Ch. 5 Justifying the Use of Language Assessments (AUA) Flashcards
What are some consequences that stakeholders may encounter from use of language assessments?
Stakeholders could face either beneficial or detrimental outcomes/consequences. Stakeholders: test developer, test user (decision maker), individuals/programs/institutions/organizations that are affected by intended consequences. Beneficial: Intended consequences that lead to useful decisions that are valid. Detrimental: Unintended consequences, because why would anyone intend detrimental consequences? Negative washback. Invalid decisions. False positive and False negatives.
What are the different elements of language assessment use?
- Consequences
- Decisions
- Interpretations about test taker’s ability
- Procedures (observing and recording performance)
- Inferential links (Performance –> Consequences)
(Series of claims backed by warrants for all of the above)
Discuss accountability issues in language assessment.
Test developers and users need to demonstrate to stakeholders that the intended uses of our assessments are justified.
(Would not want to use an assessment inappropriately and cause any negative consequences that impact lives)
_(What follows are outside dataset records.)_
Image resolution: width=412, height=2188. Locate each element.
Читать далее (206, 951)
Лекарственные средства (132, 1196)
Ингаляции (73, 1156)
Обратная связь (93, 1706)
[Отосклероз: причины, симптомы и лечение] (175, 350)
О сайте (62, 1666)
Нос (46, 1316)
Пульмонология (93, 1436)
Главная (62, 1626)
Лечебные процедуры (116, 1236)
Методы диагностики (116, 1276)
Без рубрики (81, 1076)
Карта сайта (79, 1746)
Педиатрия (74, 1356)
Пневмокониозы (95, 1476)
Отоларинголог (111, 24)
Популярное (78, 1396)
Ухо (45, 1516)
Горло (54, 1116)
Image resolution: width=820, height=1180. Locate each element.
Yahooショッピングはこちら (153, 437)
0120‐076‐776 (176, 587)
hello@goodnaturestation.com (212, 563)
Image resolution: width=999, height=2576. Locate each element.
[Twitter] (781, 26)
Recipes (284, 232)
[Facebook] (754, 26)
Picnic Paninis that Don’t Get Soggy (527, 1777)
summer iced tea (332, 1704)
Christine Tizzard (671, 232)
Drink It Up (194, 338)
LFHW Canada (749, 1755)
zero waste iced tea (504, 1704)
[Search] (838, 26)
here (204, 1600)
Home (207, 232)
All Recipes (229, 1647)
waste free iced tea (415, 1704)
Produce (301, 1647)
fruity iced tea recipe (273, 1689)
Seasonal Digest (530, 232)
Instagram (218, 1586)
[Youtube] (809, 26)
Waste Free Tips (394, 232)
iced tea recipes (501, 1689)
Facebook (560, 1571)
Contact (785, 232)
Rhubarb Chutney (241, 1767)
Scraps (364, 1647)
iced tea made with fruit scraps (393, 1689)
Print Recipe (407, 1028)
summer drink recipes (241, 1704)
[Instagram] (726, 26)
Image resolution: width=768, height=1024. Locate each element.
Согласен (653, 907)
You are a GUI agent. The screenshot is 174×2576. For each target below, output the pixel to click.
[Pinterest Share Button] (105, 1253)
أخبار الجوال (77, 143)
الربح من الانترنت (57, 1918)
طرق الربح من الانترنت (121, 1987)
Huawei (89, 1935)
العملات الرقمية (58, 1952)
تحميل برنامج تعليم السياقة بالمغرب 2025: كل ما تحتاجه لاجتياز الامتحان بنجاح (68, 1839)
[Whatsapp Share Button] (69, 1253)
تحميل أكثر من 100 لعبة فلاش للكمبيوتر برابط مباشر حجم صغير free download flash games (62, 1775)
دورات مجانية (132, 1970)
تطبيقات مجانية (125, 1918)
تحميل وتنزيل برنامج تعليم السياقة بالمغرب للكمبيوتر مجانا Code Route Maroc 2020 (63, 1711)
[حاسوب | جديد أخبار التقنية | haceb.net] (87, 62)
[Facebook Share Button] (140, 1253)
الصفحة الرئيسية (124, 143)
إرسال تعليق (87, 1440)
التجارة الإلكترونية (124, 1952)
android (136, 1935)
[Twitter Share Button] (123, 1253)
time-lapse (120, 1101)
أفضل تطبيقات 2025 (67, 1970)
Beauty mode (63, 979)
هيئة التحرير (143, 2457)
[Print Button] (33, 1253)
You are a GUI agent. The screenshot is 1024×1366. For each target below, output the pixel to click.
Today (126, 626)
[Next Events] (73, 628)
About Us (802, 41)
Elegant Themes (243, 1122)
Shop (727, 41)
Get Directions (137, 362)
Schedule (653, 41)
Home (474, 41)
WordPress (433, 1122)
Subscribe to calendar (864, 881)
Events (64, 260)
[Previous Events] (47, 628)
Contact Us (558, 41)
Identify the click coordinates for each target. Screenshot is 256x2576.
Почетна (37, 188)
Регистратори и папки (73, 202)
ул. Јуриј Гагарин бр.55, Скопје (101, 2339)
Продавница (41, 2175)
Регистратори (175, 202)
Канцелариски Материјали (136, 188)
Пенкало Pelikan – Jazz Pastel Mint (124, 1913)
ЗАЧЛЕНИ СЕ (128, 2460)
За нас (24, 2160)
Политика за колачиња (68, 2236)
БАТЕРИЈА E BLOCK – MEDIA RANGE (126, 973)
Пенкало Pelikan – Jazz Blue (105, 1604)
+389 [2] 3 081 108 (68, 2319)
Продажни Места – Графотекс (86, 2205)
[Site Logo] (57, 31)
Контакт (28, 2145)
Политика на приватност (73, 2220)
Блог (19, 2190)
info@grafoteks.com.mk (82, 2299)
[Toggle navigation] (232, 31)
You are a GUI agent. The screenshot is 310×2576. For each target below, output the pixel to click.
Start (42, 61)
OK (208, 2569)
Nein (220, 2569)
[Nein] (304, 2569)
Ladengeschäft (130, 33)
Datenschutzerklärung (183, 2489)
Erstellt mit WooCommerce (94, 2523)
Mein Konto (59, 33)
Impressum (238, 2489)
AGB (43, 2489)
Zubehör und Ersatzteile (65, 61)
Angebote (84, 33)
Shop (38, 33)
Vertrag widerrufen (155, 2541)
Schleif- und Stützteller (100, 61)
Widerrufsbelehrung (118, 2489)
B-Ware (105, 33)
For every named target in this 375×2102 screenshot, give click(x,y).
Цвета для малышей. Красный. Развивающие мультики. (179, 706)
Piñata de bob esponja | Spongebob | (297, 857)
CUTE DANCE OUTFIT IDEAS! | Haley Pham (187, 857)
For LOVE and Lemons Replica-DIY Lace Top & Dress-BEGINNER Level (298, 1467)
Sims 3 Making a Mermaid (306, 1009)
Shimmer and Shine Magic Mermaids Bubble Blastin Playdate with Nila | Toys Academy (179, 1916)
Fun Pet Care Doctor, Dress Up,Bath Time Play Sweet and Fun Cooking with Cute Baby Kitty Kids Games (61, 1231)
If a test is accused of being unfair or biased…
the AUA needs to include claims and warrants that elaborate the details of what and why items were included & excluded on the test.
To whom do we need to be accountable?
stakeholders, individuals, institutions directly affected by test use
test takers, teachers, parents, schools, employers, etc.
Justification of Assessment Use
- Articulate the specific claims & warrants in AUA that support the links between consequences and performance
- Collect relevant evidence, backing, to support AUA claims and warrants
Why?
- Guides development process to go smoothly, and ensures quality control
- Developers and decision makers are held accountable to those who will be affected by the decisions from performance.
What are some of the practical reasoning that underlies the AUA?
Toulmin’s terminology (2003)
Data
Claim
Warrant (implicit)
Warrant backing
Rebuttal
Rebuttal backing
Counterclaim
AUA: Describe the Data, Claims, Warrants, Rebuttals, and Backing
- Data - information on which a claim is based (test taker’s performance)
- Claim - inferences made on basis of data. Outcome of the assessment and qualities of that outcome. (Score, interpretations)
- Warrants - explicit statements that elaborate claims
- Rebuttals - challenge or reject the claims
- Backing - support for warrants or rebuttals
What are the four general claims and warrants in an AUA?
Claim 1 (Intended consequences): The consequences of using an assessment and of the decisions made are beneficial to all stakeholders.
Claim 2 (Decisions): The decisions that are made on teh basis of the assessment-based interpretations are value-sensitive and equitable.
Claim 3 (Interpretations): The interpretations about the ability to be assessed are (a) meaningful, (b) impartial, (c) generalizable, (d) relevant, (e) sufficient.
Claim 4 (Assessment record): Assessment records are consistent across different assessment tasks, different aspects of the assessment procedure, and across different groups of test takers.
For Claim 1 (Intended Consequences), discuss the consequences to different stakeholders (i.e. test takers, teachers and organizations/society)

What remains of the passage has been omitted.